2. Triangulaciones fatales

            Lo que sigue a continuación no está muy claro en la secuencia de los hechos. Lo cierto es que esta pasión secreta de la reina Fedra, pujaba por salir y -al hacerlo- trajo consecuencias insospechadas y devastadoras.

            Algunos afirman que estando el rey Teseo ausente, la reina Fedra manifestó al príncipe Hipólito sus sentimientos,  ofreciéndose provocadora y tentadoramente. El príncipe,  debido a su castidad y por respeto a su padre, rechazó a la reina. Le repugnaba la propuesta de una relación incestuosa.

Hay quienes afirman que la reina Fedra confió su secreta pasión a una criada de confianza, Énona, quien -a su vez- se lo comunicó al príncipe Hipólito, haciéndole prometer que nunca revelaría tal secreto.

            Hay quienes sostienen, en cambio, que la reina Fedra no le pidió a la criada que le revelara sus sentimientos al joven, aunque ésta igualmente lo hizo por indiscreta o simplemente no pensando en las fatales consecuencias.

* * * * *

• Enunciado 1:
¿Puedes volver a escribir los registros desde la línea que contiene "Image resolution: width=852" hasta la que contiene "will [x=33, y=268].", ambas incluidas, sustituyendo "tallest" por "shortest" y sin cambiar nada más?

* * * * *

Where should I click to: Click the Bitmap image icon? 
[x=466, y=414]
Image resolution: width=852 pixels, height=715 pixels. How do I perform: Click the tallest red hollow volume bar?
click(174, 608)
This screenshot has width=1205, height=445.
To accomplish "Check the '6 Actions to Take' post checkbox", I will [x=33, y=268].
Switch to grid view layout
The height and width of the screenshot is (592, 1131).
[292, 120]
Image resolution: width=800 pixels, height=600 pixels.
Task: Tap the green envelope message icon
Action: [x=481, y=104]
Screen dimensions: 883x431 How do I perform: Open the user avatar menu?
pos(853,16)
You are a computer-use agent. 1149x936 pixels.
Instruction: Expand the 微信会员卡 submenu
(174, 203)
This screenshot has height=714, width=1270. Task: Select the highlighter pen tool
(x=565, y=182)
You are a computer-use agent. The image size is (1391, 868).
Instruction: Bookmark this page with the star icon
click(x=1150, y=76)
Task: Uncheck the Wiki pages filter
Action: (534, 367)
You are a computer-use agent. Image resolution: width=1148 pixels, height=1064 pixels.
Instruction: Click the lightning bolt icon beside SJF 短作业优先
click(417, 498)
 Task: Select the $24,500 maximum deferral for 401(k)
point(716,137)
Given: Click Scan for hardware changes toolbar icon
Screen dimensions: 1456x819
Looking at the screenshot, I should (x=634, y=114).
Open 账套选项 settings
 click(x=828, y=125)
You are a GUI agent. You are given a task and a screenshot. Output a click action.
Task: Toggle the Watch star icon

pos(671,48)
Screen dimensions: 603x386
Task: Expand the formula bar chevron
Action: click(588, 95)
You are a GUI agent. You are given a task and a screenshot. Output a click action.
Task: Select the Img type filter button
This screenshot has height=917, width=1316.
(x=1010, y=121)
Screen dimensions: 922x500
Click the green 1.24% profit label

* * * * *

• Enunciado 2:
En el texto sobre Fedra e Hipólito, ¿cómo se llama la criada de confianza a quien, según algunos, la reina confió su secreta pasión?

• Respuesta final 1:
Image resolution: width=852 pixels, height=715 pixels. How do I perform: Click the shortest red hollow volume bar?
click(174, 608)
This screenshot has width=1205, height=445.
To accomplish "Check the '6 Actions to Take' post checkbox", I will [x=33, y=268].

• Respuesta final 2:
Énona.